Was Haldenwang im Kampf gegen die AfD antreibt, ist kein neutraler Auftrag – sondern offensichtlich persönlich und/oder politisch. Allein die genannten Beispiele produzieren einen Vertrauensverlust. Wer so parteiisch und unlauter arbeitet, könnte auch an anderen Ecken mal Fünfte gerade sein lassen – etwa in der Arbeit mit V-Leuten und Fake-Nazis im Netz. Merken würde das zunächst niemand, so unkontrolliert, wie der Geheimdienst immer noch arbeiten darf. Produziert der Verfassungsschutz am Ende etwa einige der Belege für „Rechtsextremismus“, zum Beispiel in der AfD, aus politischen Beweggründen einfach selbst?

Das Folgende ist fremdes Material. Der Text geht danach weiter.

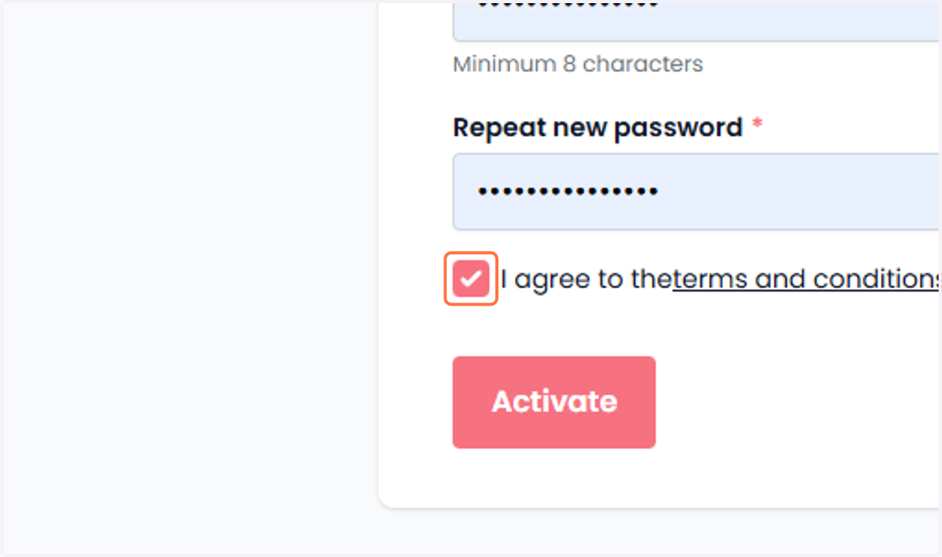Click the red required asterisk
Screen dimensions: 942x557
[x=758, y=124]
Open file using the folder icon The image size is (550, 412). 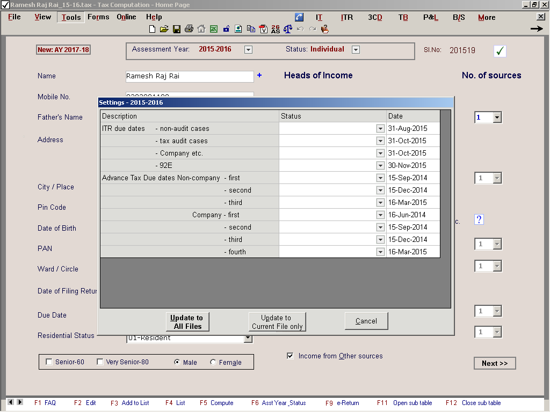tap(164, 29)
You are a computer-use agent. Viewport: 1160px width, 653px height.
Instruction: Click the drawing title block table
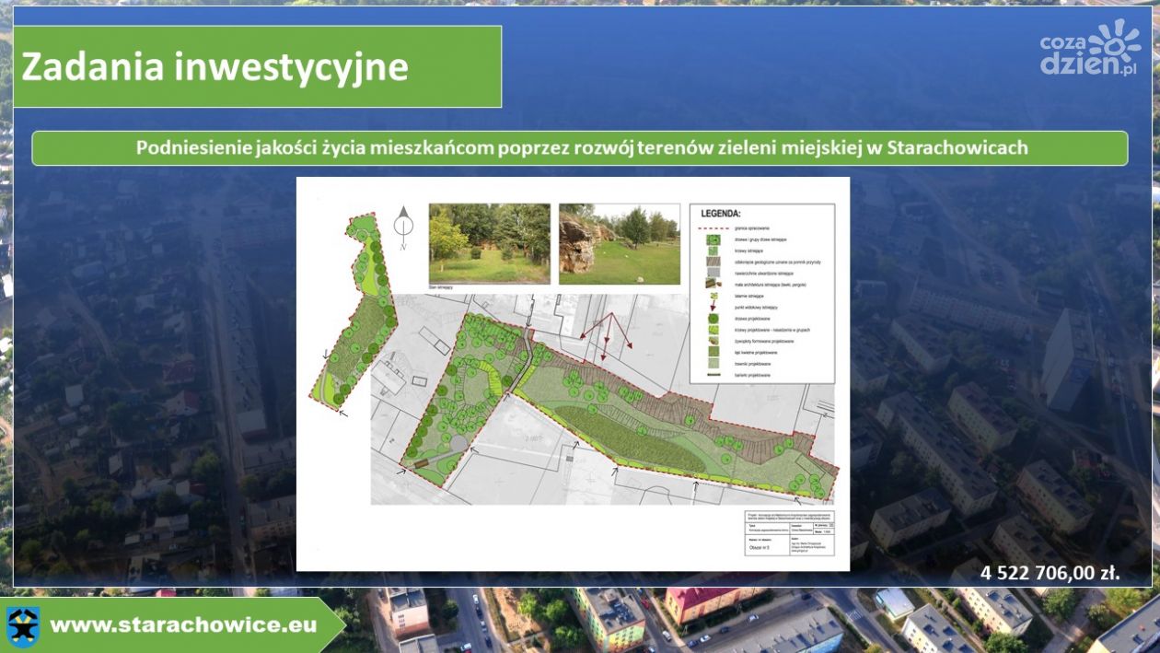(788, 532)
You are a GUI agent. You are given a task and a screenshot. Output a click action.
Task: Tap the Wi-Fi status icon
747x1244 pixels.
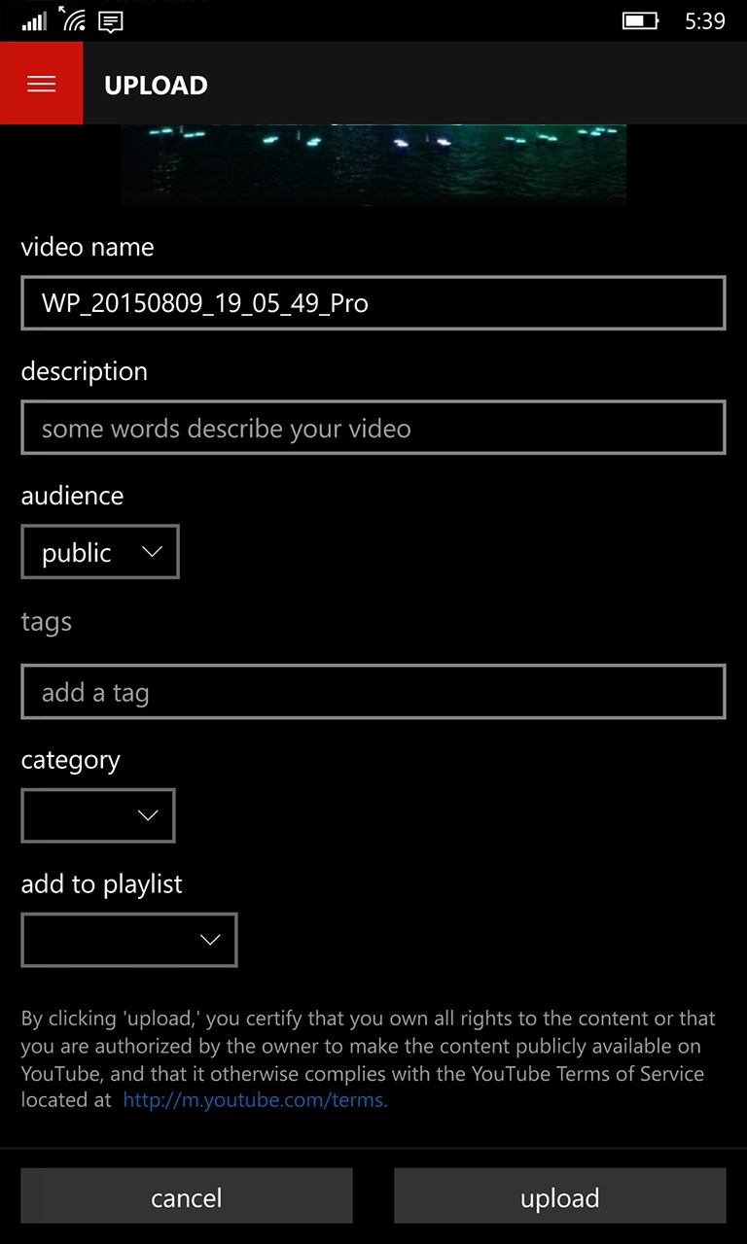(x=73, y=19)
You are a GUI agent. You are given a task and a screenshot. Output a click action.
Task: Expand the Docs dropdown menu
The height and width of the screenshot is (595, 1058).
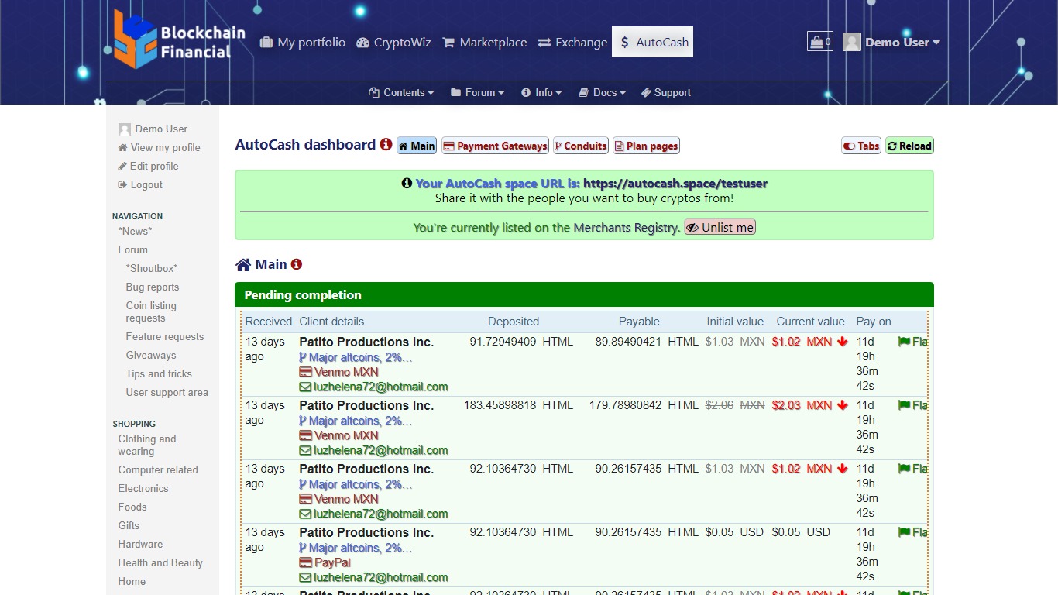click(602, 92)
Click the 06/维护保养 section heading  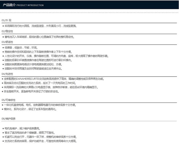pyautogui.click(x=8, y=119)
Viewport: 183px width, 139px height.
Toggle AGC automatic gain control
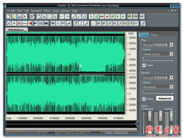[x=142, y=16]
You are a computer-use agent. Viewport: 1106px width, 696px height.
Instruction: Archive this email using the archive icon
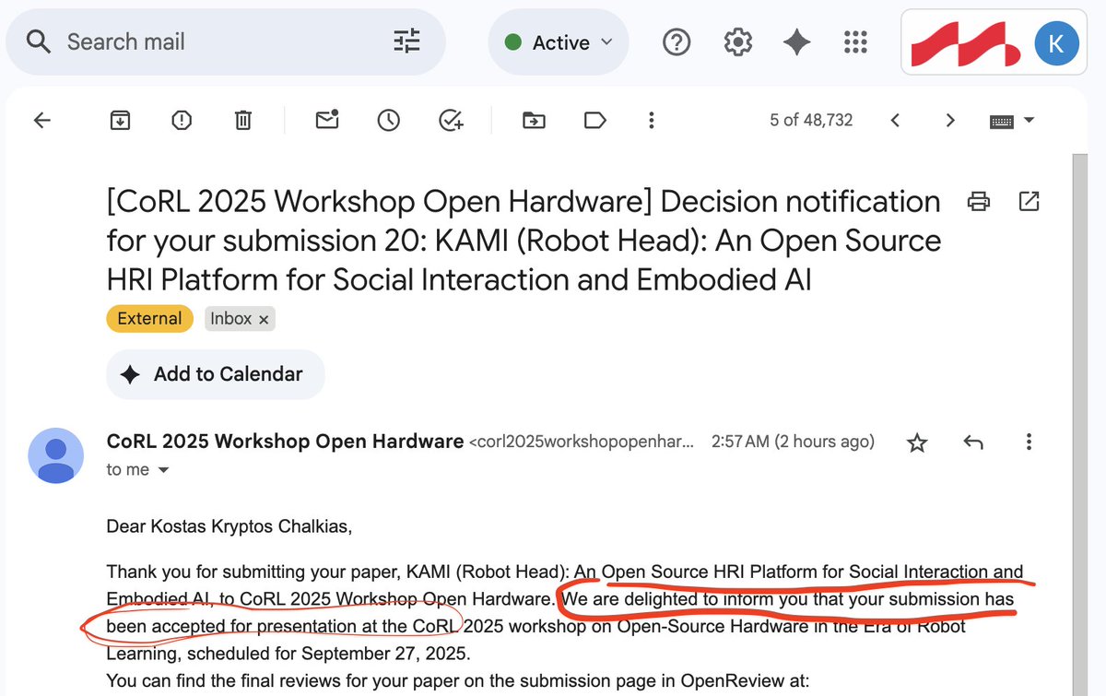click(120, 120)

Ausschließen kann man das nicht, weil der Inlandsgeheimdienst sich nicht äußert. Gegenüber der AfD und vor Gericht wollte der Verfassungsschutz schon nicht erklären, sich an gewisse Regeln für seine Arbeit zu halten. Schon vor einem guten Jahr verlangten die Anwälte der AfD zu erfahren, ob sich der Verfassungsschutz denn auch wirklich überall an diese strikten, neuen Vorschriften halte. Der Inlandsgeheimdienst solle dies zumindest „testieren“, also im Gerichtsprozess förmlich versichern, dass er genau das tue. Das ist bislang nicht geschehen.